17.1 Mercer Kernels

A Mercer kernel or positive definite kernel is a symmetric function $\mathcal{K}:\mathcal{X}\times \mathcal{X} \rightarrow \R_+$

Given a set of $N$ data points, we define the Gram matrix as the following $N\times N$ similarity matrix:

K= \begin{bmatrix} \mathcal{K}(\bold{x}_1 ,\bold{x}_1)&\dots&\mathcal{K}(\bold{x}_1,\bold{x}_n) \\ \vdots & \ddots & \vdots \\ \mathcal{K}(\bold{x}_n ,\bold{x}_1) & \dots & \mathcal{K}(\bold{x}_n,\bold{x}_n) \end{bmatrix}

$\mathcal{K}$ is a Mercer kernel iff the Gram matrix is positive definite for any set of distinct input $\{x_n\}_{n=1}^N$

The most widely used kernel is the RBF kernel:

\mathcal{K}(\bold{x},\bold{x}')=\exp\Big(-\frac{||\bold{x-x'}||^2}{2\ell^2}\Big)
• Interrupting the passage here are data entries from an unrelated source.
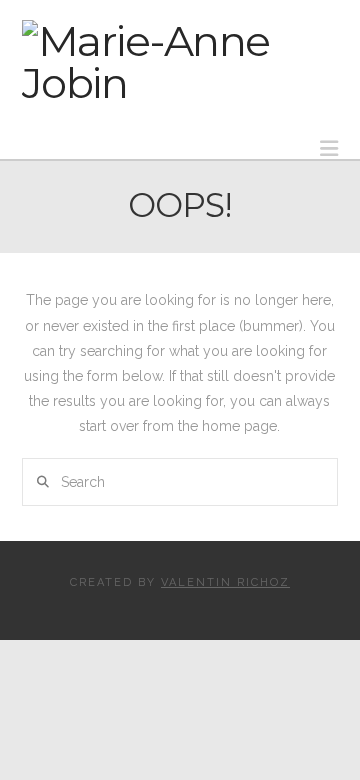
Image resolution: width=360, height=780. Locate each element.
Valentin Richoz (225, 582)
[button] (329, 148)
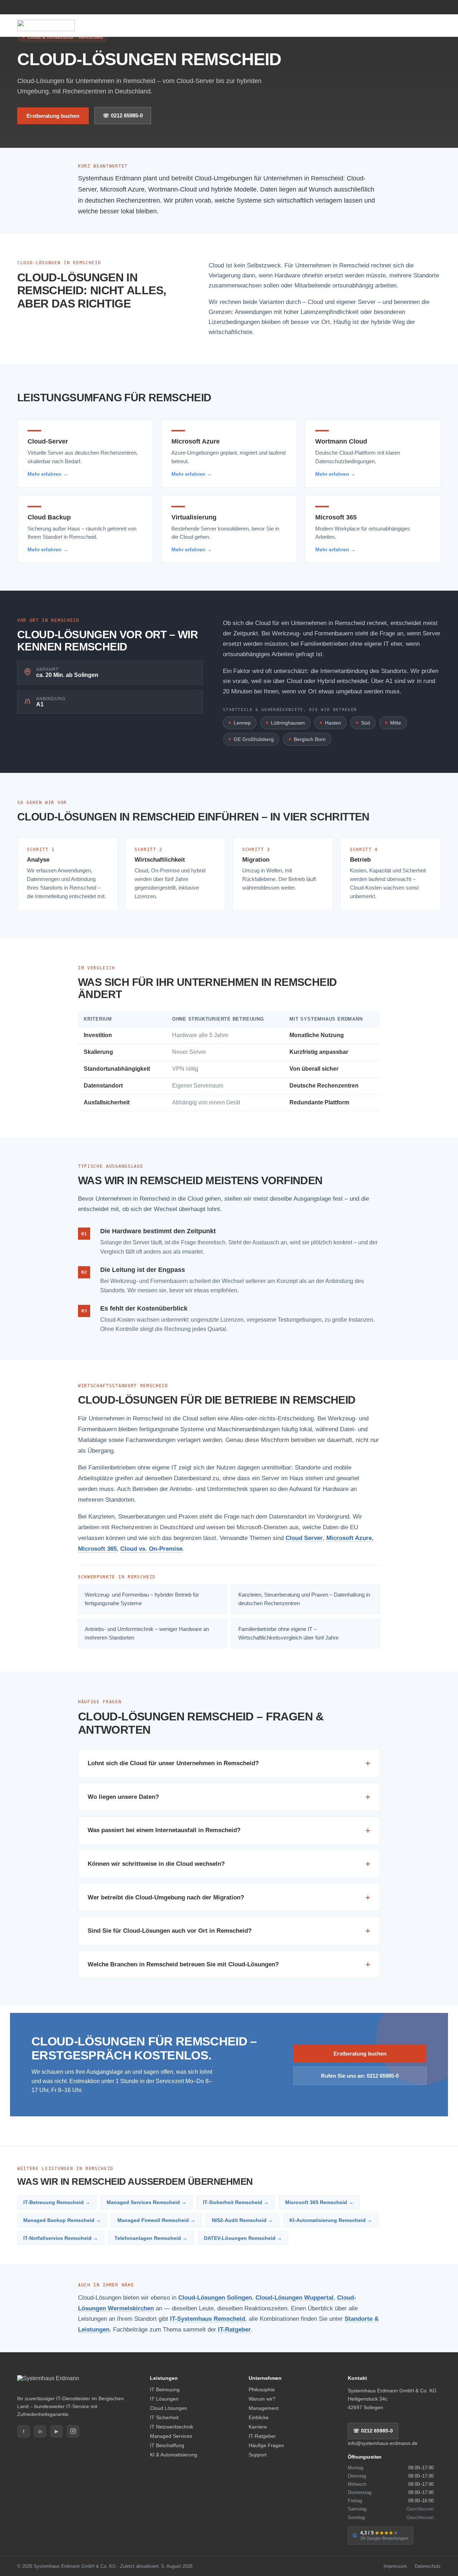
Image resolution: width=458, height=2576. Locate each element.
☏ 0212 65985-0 (123, 115)
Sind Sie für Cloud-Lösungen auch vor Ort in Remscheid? (229, 1931)
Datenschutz (428, 2566)
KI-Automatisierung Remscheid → (330, 2220)
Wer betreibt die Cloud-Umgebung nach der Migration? (229, 1897)
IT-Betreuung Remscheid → (56, 2202)
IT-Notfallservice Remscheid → (60, 2238)
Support (258, 2455)
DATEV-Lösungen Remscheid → (243, 2238)
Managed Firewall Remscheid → (156, 2220)
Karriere (258, 2427)
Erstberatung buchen (52, 116)
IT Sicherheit (164, 2417)
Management (264, 2408)
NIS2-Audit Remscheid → (242, 2220)
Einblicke (259, 2417)
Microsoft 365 (97, 1548)
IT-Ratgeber (234, 2329)
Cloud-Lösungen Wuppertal (294, 2297)
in (40, 2431)
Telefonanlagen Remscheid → (150, 2238)
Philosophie (262, 2389)
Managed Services (171, 2436)
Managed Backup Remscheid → (62, 2220)
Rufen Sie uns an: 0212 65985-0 (360, 2076)
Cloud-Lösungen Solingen (215, 2297)
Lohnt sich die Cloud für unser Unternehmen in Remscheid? (229, 1763)
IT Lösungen (164, 2399)
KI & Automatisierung (173, 2455)
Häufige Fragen (266, 2445)
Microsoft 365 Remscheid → (319, 2202)
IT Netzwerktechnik (171, 2427)
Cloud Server (304, 1538)
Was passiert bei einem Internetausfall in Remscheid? (229, 1830)
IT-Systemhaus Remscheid (207, 2318)
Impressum (395, 2566)
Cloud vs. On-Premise (151, 1548)
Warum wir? (262, 2399)
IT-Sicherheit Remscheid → (236, 2202)
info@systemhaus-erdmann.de (383, 2443)
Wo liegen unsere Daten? (229, 1797)
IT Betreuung (165, 2389)
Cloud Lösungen (168, 2408)
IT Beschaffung (167, 2445)
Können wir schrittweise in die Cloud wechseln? (229, 1864)
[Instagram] (73, 2431)
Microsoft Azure (349, 1538)
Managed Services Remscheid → (146, 2202)
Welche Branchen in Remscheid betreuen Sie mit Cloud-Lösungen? (229, 1964)
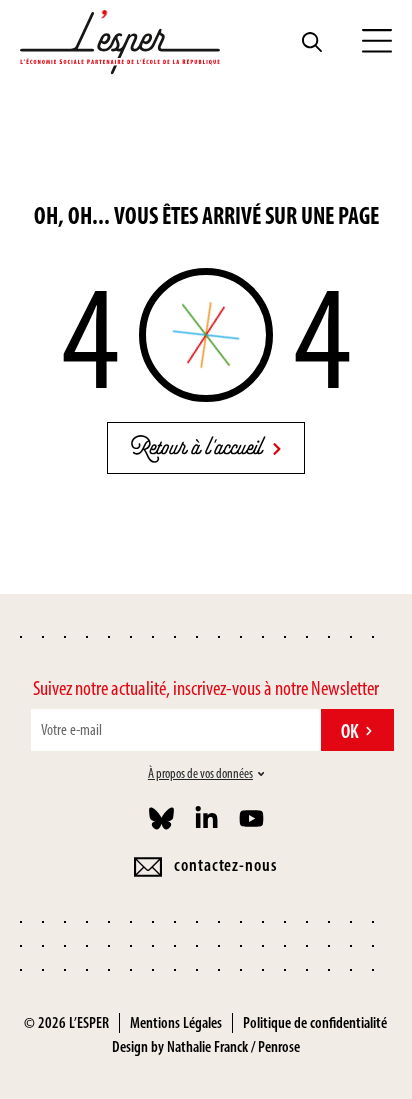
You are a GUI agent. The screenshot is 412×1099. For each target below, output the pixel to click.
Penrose (279, 1046)
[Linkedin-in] (206, 818)
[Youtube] (251, 818)
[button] (377, 42)
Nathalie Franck (207, 1046)
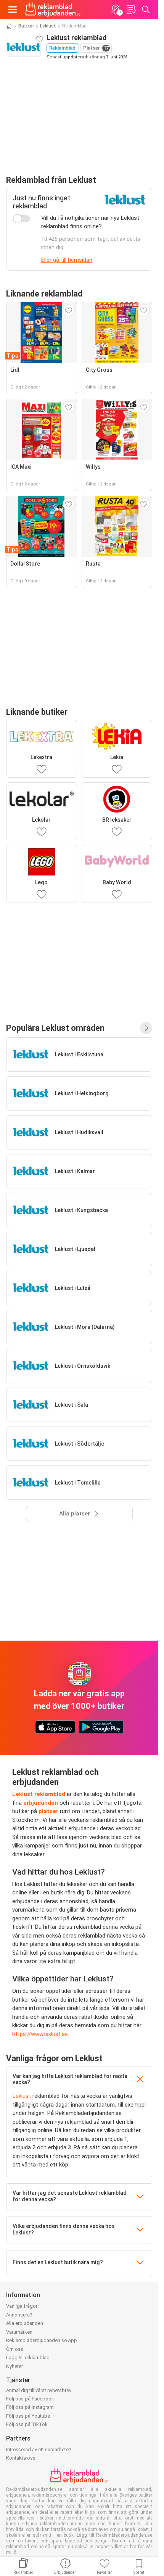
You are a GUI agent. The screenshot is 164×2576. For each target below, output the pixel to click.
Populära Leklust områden (55, 1028)
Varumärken (19, 2332)
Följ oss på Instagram (30, 2407)
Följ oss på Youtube (28, 2416)
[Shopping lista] (131, 9)
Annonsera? (19, 2315)
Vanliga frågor (21, 2306)
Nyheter (14, 2366)
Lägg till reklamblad (28, 2357)
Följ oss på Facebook (30, 2399)
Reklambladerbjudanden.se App (41, 2340)
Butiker (26, 26)
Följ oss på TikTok (27, 2424)
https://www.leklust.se (40, 2034)
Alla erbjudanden (24, 2323)
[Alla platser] (146, 1028)
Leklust (48, 26)
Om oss (14, 2349)
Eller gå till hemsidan (66, 259)
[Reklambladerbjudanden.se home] (52, 9)
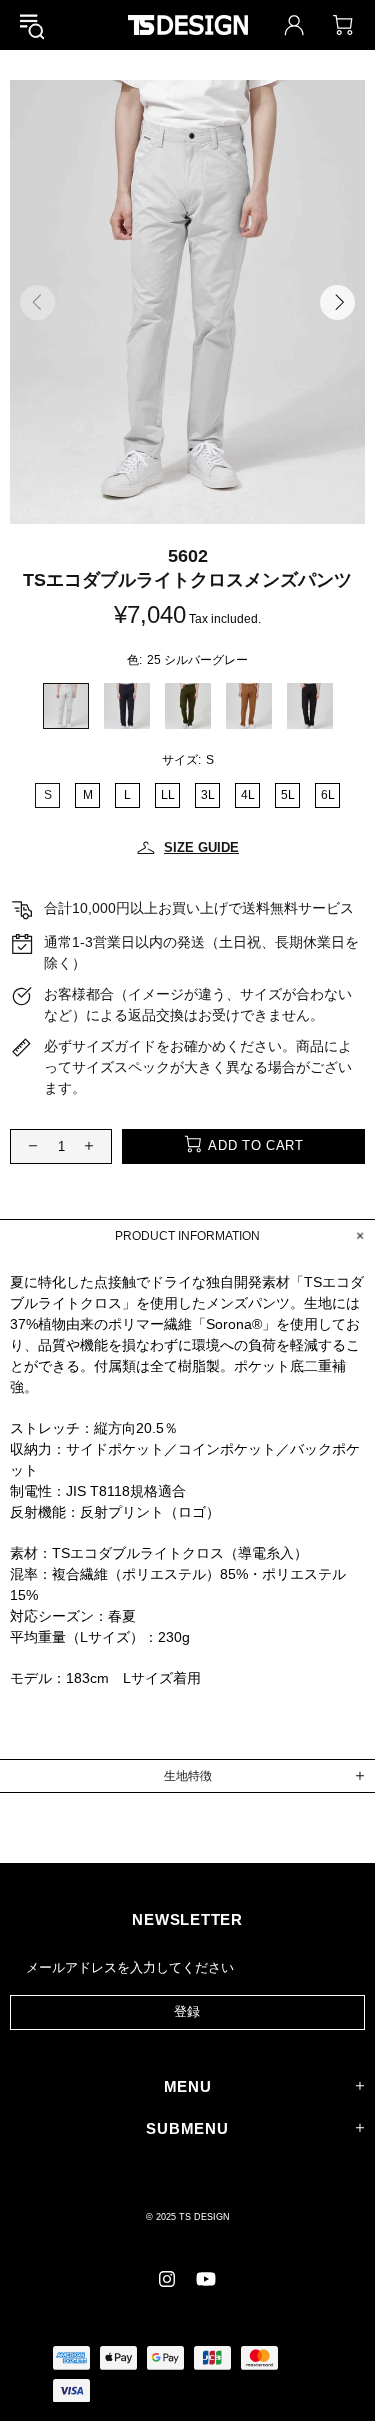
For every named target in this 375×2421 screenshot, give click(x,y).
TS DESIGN (188, 24)
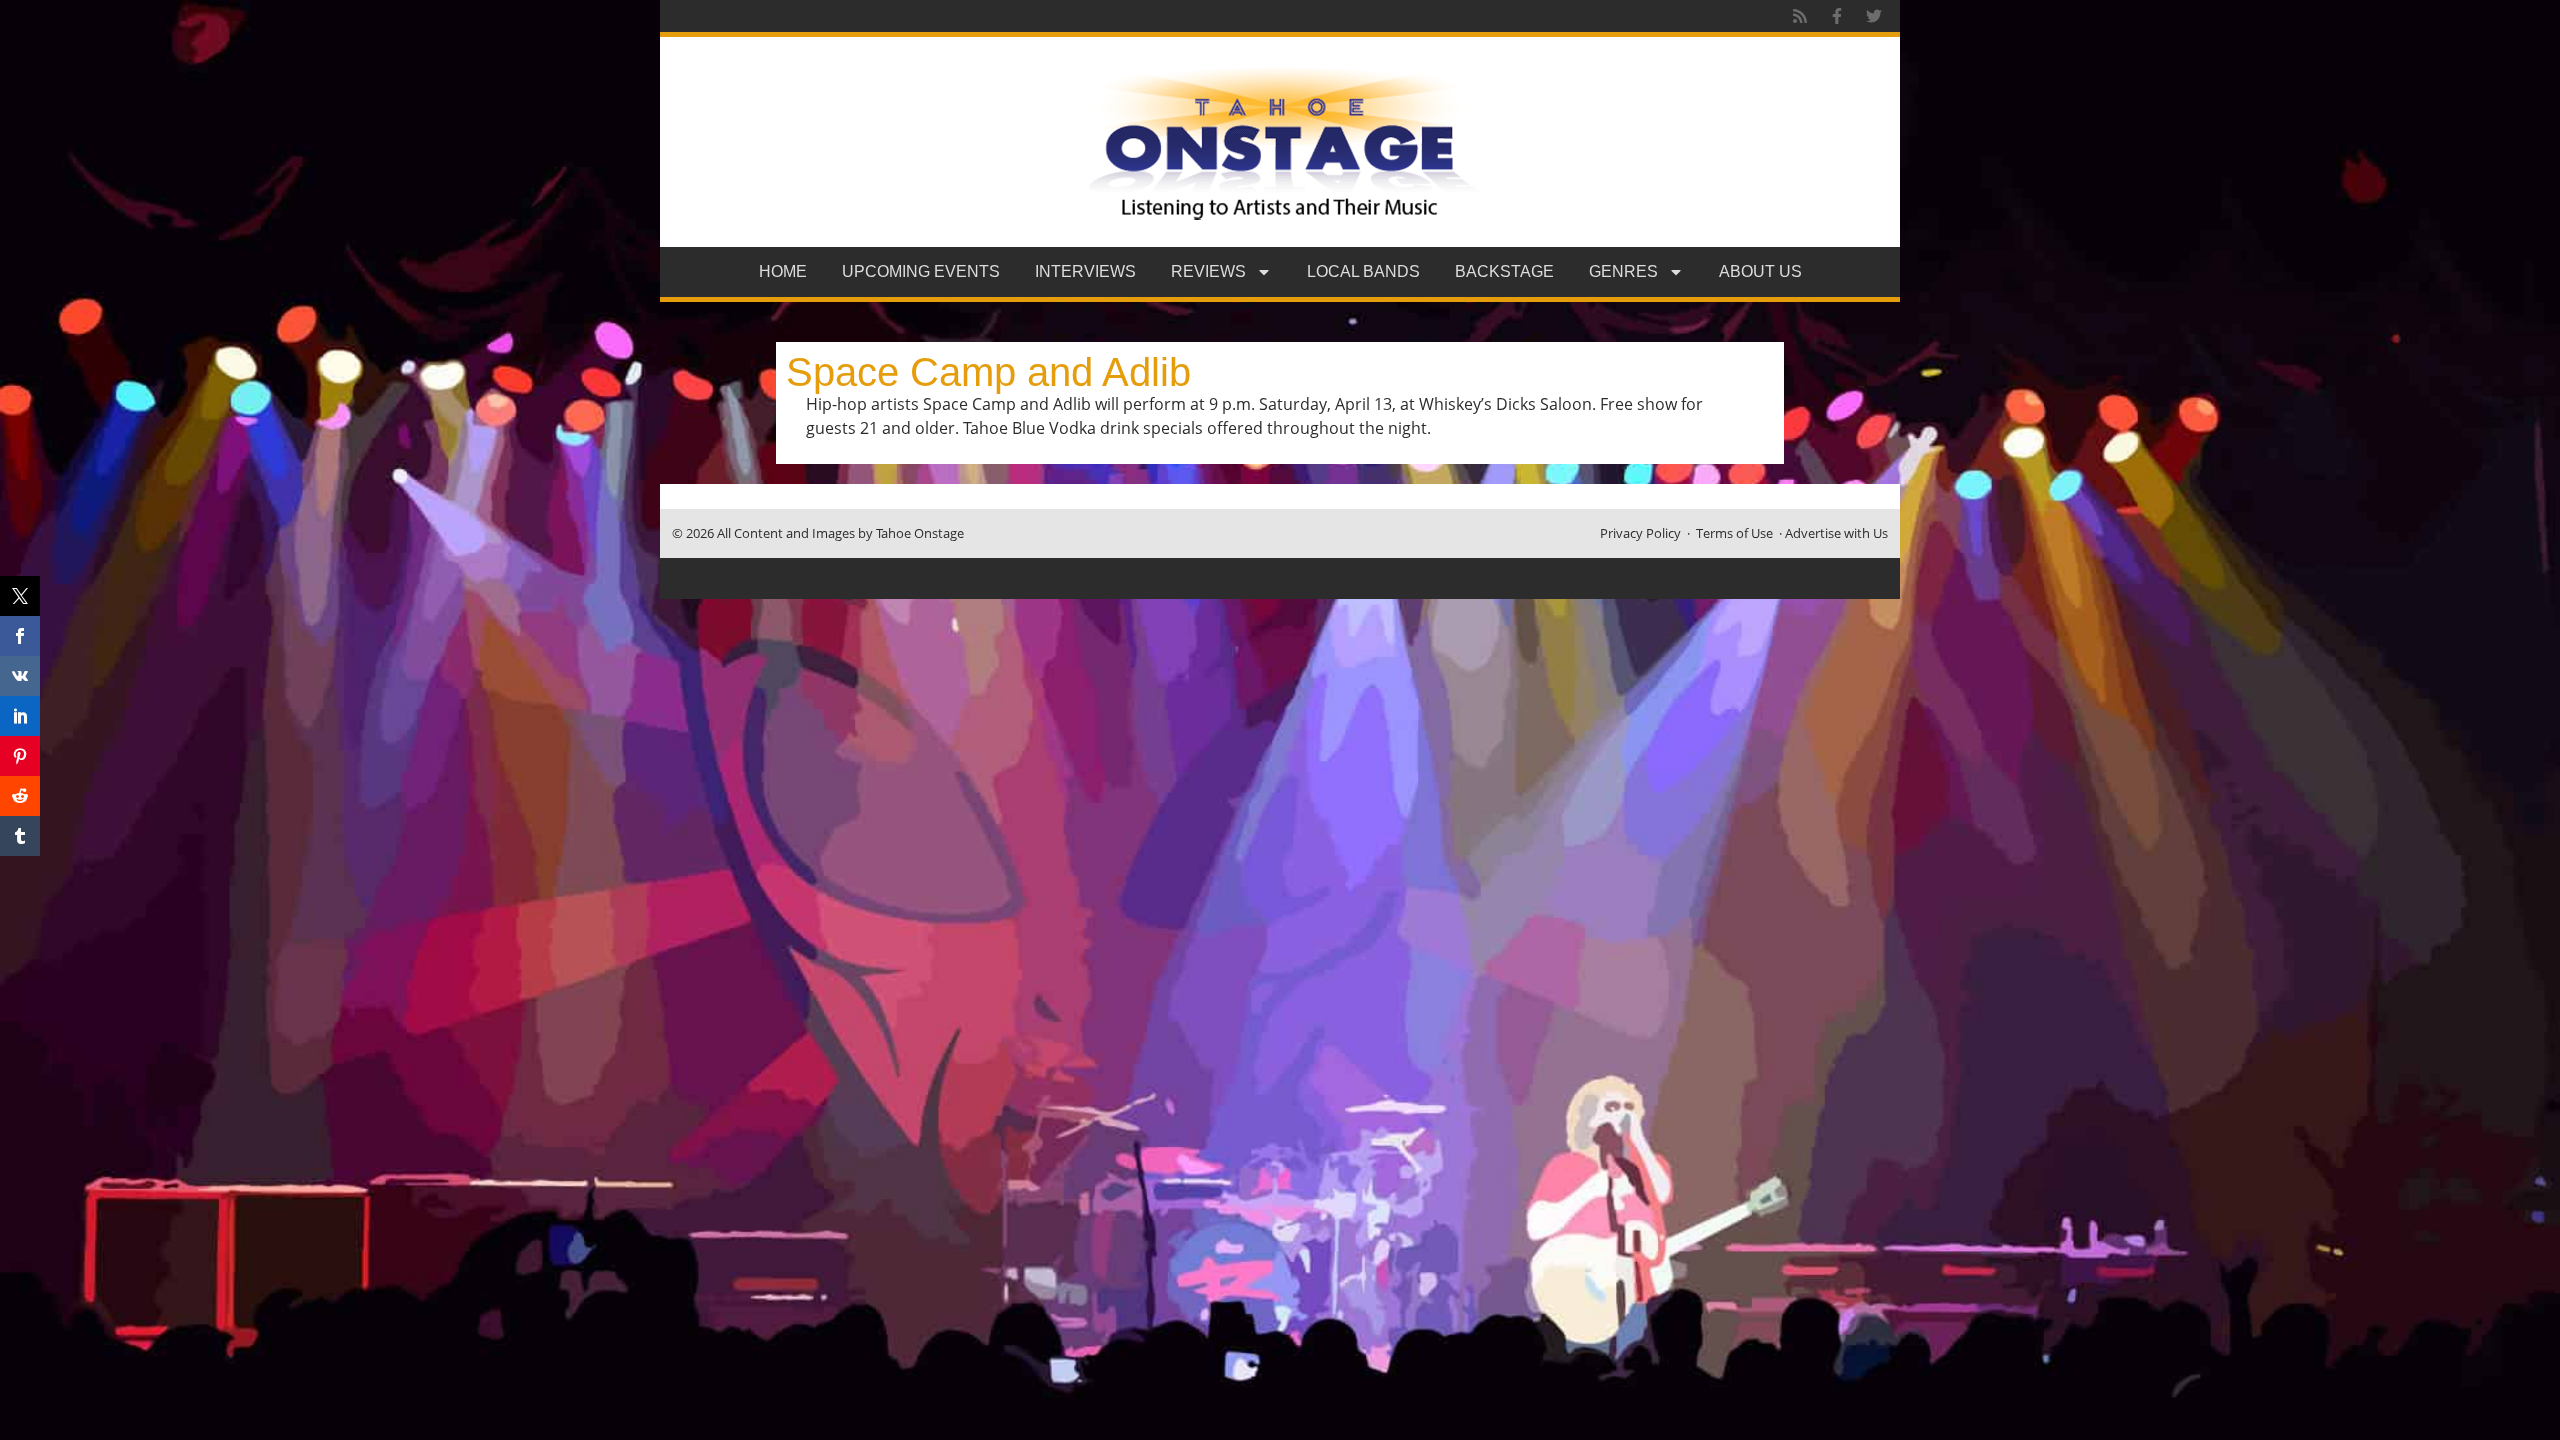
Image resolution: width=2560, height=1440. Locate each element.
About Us (1760, 271)
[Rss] (1800, 16)
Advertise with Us (1836, 533)
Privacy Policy (1640, 533)
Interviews (1085, 271)
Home (783, 271)
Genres (1623, 271)
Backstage (1504, 271)
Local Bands (1363, 271)
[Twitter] (1874, 16)
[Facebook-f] (1837, 16)
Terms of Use (1734, 533)
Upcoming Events (921, 271)
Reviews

Here $\ell$ corresponds is the bandwidth parameter i.e. the distance over which we expect differences to matter.

The RBF measures similarity between two vectors in $\R^D$ using scaled Euclidean distance.

17.1.1 Mercer’s theorem

Any positive definite matrix $K$ can be represented using an eigendecomposition of the form $K=U^\top \Lambda U$ where $\Lambda$ is the diagonal matrix of eigenvalues $\lambda_i >0$ and $U$ is a matrix containing the eigenvectors.

Now consider the element $(i,j)$ of $K$ :

k_{ij}=(\Lambda^{\frac{1}{2}}U_{:i})^\top(\Lambda^{\frac{1}{2}}U_{:j})

where $U_{:i}$ is the $i$ th column of $U$ .

If we define $\phi(\bold{x}_i)=\Lambda^\frac{1}{2} U_{:i}$ we can write:

k_{ij}=\phi(\bold{x}_i)^\top \phi(\bold{x}_j)=\sum_m \phi_m(\bold{x}_i)^\top \phi_m(\bold{x}_j)

The entries of the kernel matrix can be computed by performing an inner product of some feature vectors that are implicitly defined by the eigenvectors of the kernel matrix.

This idea can be generalized to apply to kernel function, not just kernel matrices. For example, consider the quadratic kernel $\mathcal{K}(\bold{x},\bold{x'})=\lang \bold{x},\bold{x}'\rang^2$ . In 2d, we have:

\mathcal{K}(\bold{x},\bold{x}')=(x_1x_1'+x_2x_2')^2=x_1^2(x_1')^2+2 x_1x_1'x_2x_2'+x_2^2(x_2')^2

We can write this:

\mathcal{K}(\bold{x},\bold{x}')=\phi(\bold{x})^\top \phi(\bold{x}')

where $\phi(\bold{x})=[x_1^2,\sqrt{2}x_1x_2,x_2^2]\in \R^3$ .

So, we embedded the 2d input $\bold{x}$ into a 3d feature space $\phi(\bold{x})$ .

The feature representation of the RBF kernel is infinite dimensional. However, by working with kernel functions, we can avoid having to deal with infinite dimensional vectors.

17.1.2 Popular Mercer kernels

17.1.2.1 Stationary kernels for real-valued vectors

For real-valued inputs, $\mathcal{X}=\R^D$ , it is common to use stationary kernels, of the form:

\mathcal{K}(\bold{x},\bold{x}')=\mathcal{K}(||\bold{x}-\bold{x}'||)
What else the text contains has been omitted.